A couple of days ago I drove my EV prototype four miles. Over that last week before I had driven it several times for a mile or so without any issues. After making it successfully back home I plugged in the charger only to hear a pop and sizzle sound. Note I did not plug in a PC or any other equipment to the charger.

After the odd sounds I checked the fuse by my reversing contactor, but the copper was still there and apparently the fuse still working. However, my 72v to 12v inverter was apparently dead as were all the 12v lights , horn...and popping the inverter out and replacing it with a charged 12v auxilary battery made my 12v electronics work again. My controller is a Kelly 800 amp brushed DC controller and my motor is an ME1003. I also have pre-charge resistors over each contactor.

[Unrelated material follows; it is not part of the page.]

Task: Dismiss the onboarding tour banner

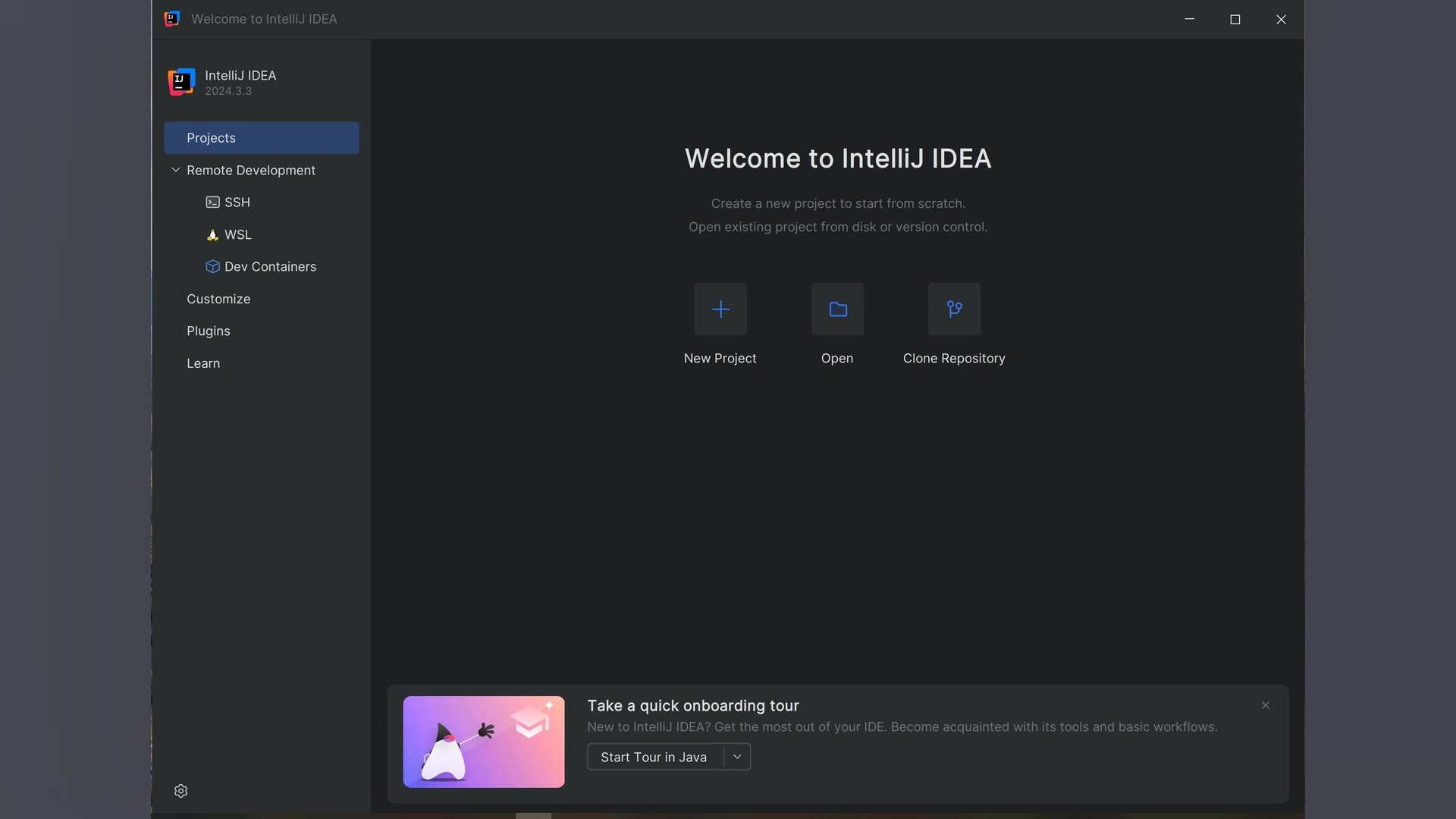Action: click(1266, 705)
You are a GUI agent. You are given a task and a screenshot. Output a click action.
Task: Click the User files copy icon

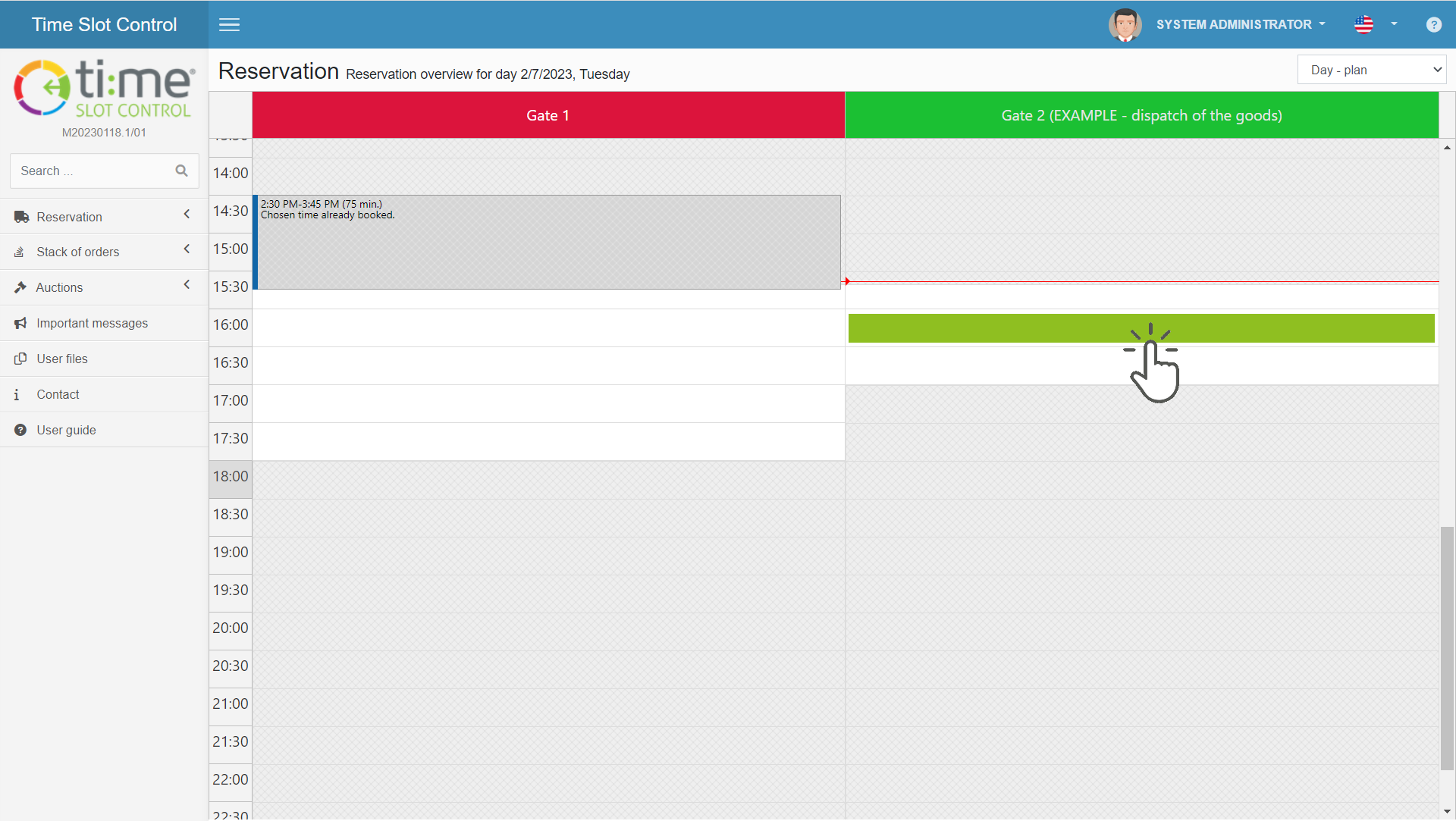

Now popping up the kill switch button turns the light on the controller dim red and turning the ignition makes the 400 amp contactors click and the light on the controller a much brighter red. However, it never turns green nor blinks to display an error code, it simply stays solid red. 

Is there a good way to, say, verify current to the PWR wire is as expected or otherwise test the controller? I'd hate to think I burned out a controller simply by flicking on/off switches and/or charging it.

Any idea what could be going on?


----------